● **Materials provided**:
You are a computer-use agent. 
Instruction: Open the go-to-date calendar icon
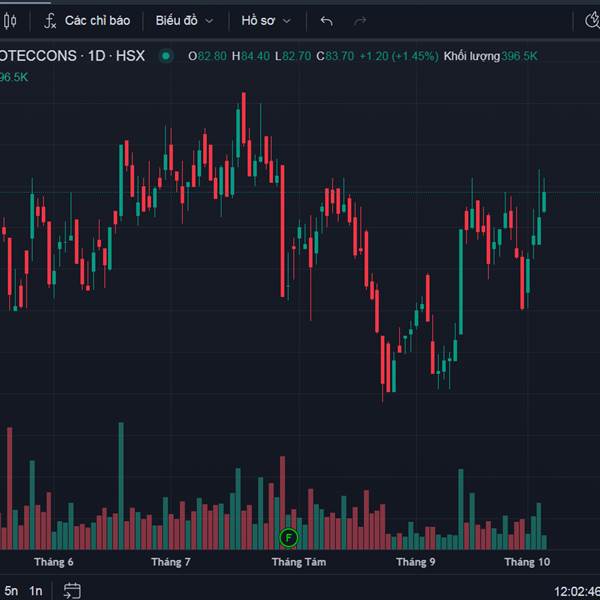72,590
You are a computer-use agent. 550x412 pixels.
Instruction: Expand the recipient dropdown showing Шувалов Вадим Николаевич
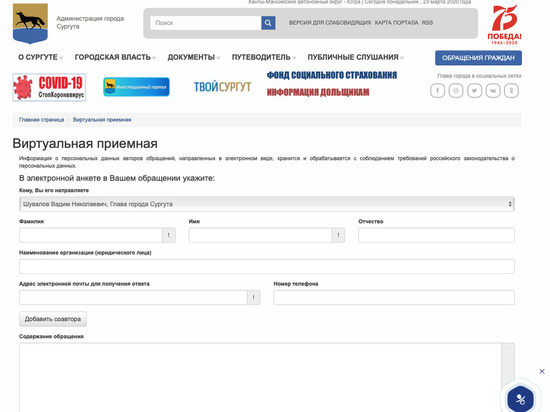click(x=267, y=204)
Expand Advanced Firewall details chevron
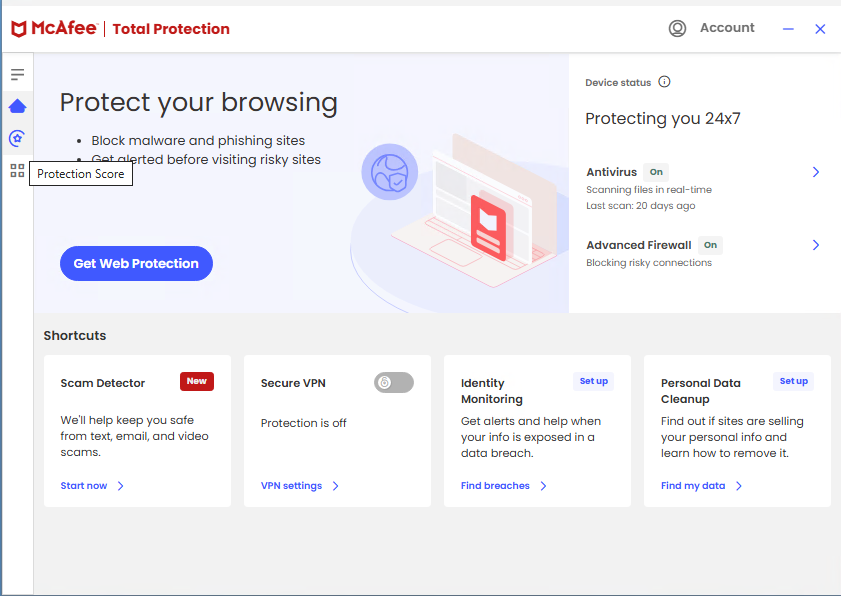Image resolution: width=841 pixels, height=596 pixels. pyautogui.click(x=815, y=245)
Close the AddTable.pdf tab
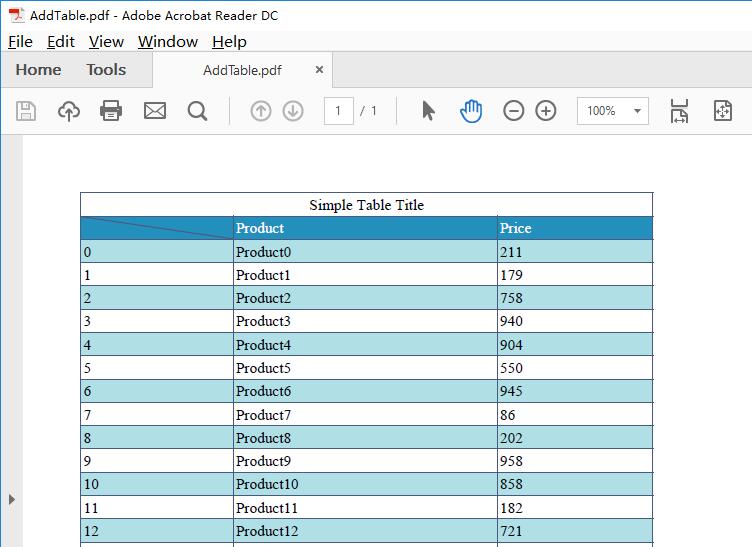 [x=319, y=70]
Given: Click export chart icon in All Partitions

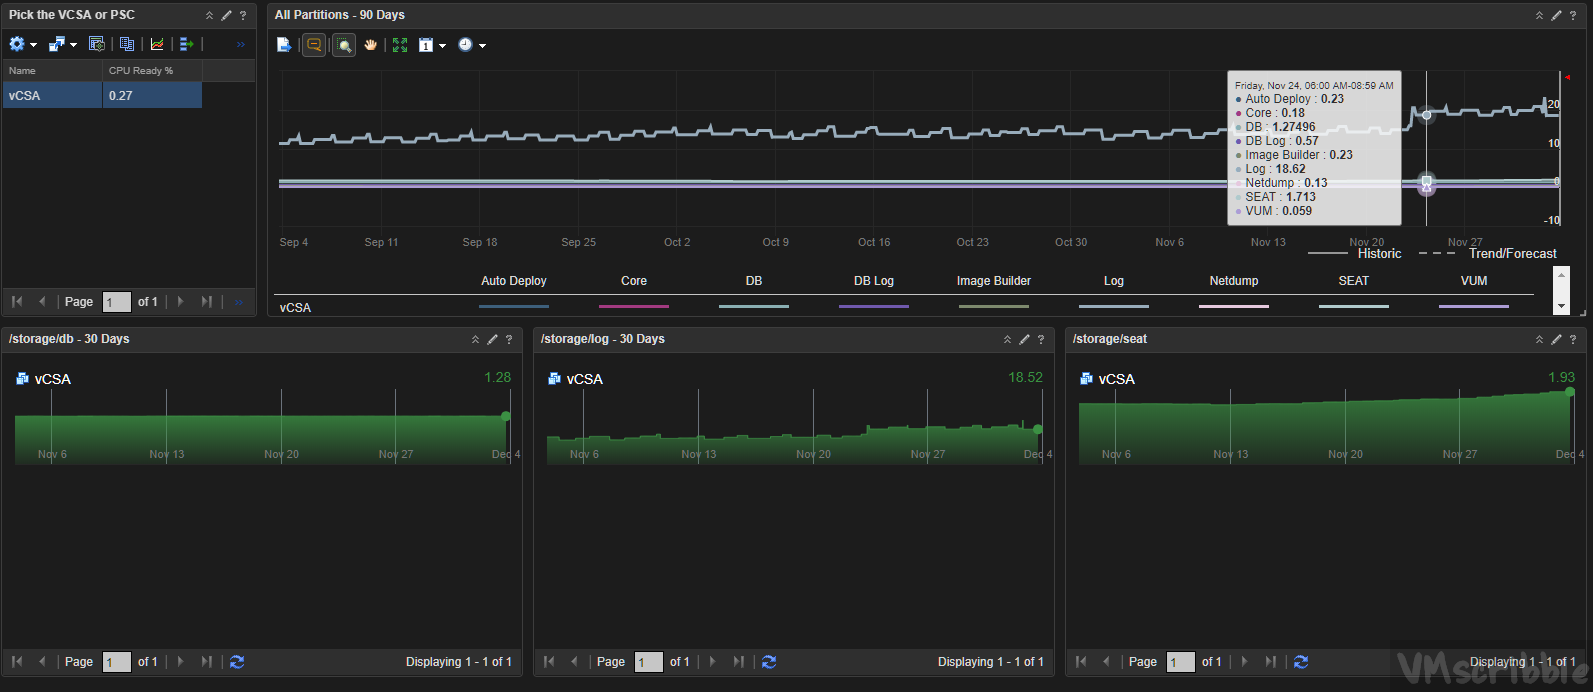Looking at the screenshot, I should (x=284, y=45).
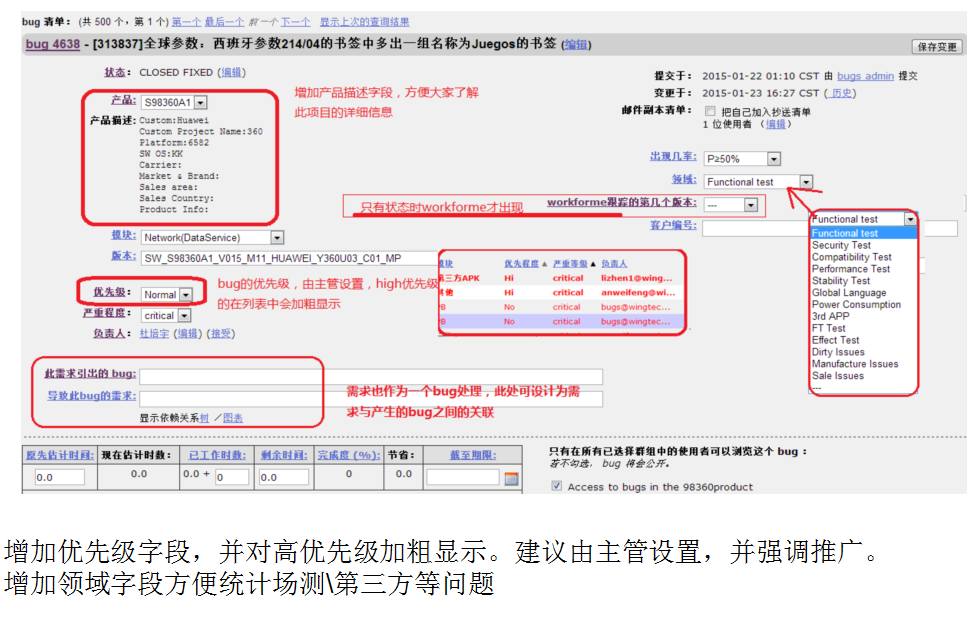
Task: Open the 优先级 Normal dropdown
Action: click(x=186, y=295)
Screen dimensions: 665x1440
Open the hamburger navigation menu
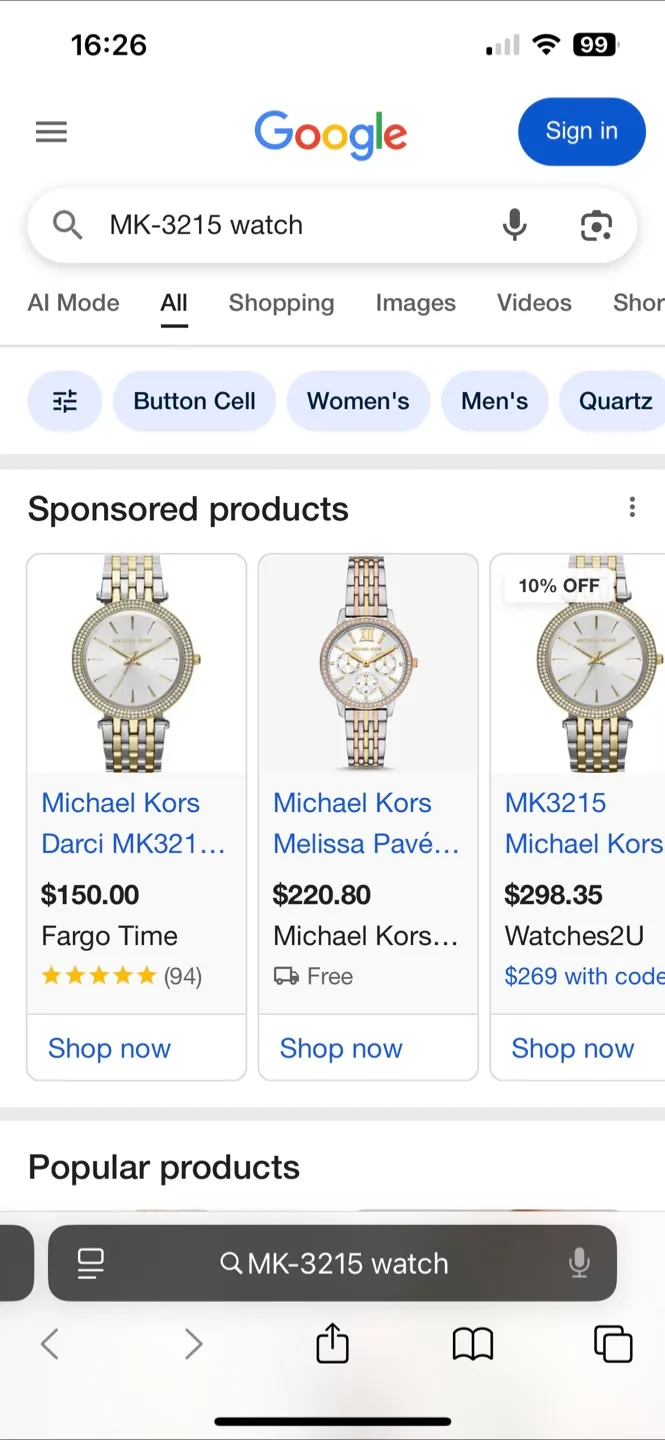(51, 131)
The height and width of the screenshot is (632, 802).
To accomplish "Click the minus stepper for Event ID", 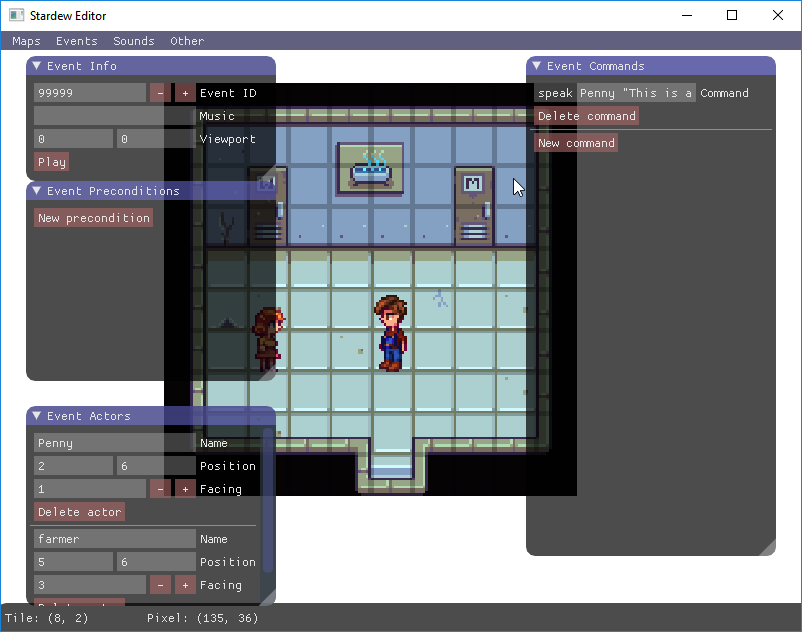I will pyautogui.click(x=160, y=93).
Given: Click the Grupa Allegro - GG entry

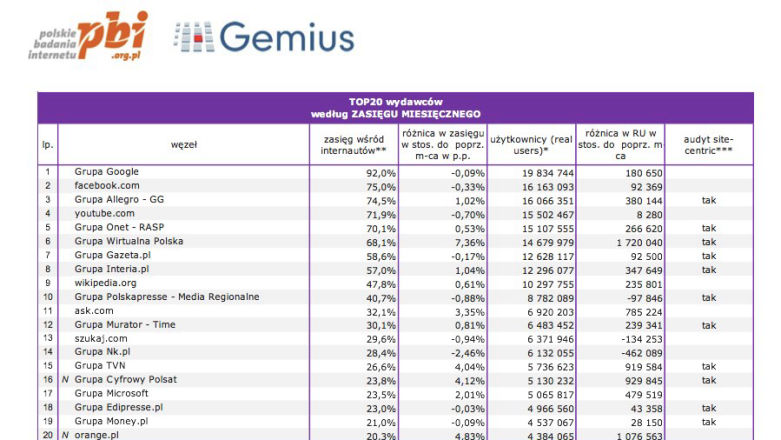Looking at the screenshot, I should pyautogui.click(x=118, y=200).
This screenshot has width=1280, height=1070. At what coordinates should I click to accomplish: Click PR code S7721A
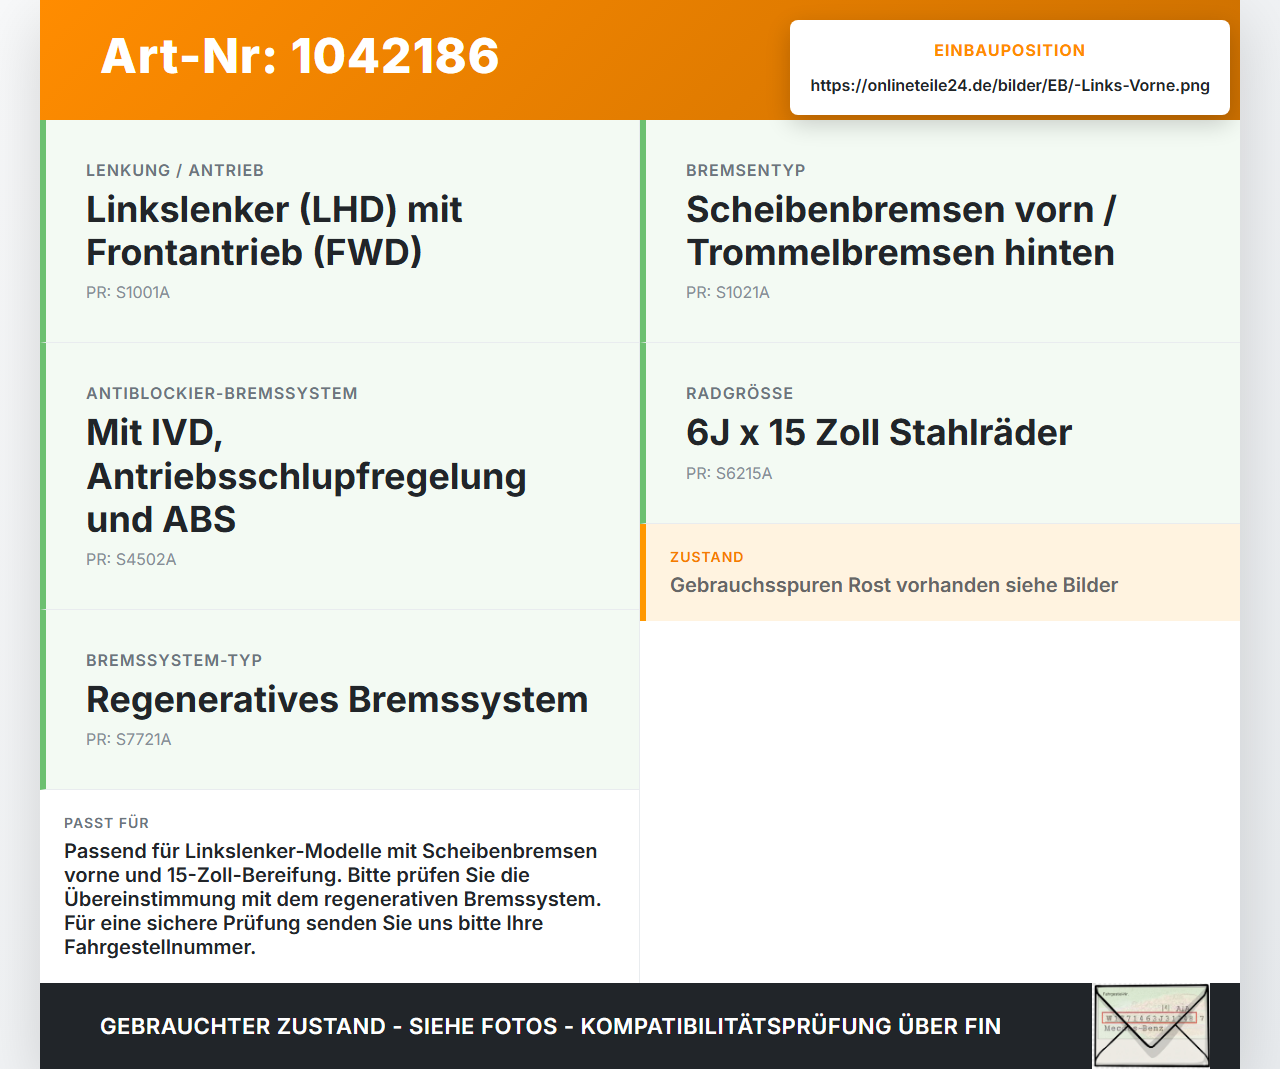[x=129, y=740]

● **Your objective**: Could you copy every line from the records that has "computer" in it?

● **Finished task**:
You are a computer-use agent. 
You are a computer-use agent. 550x412 pixels.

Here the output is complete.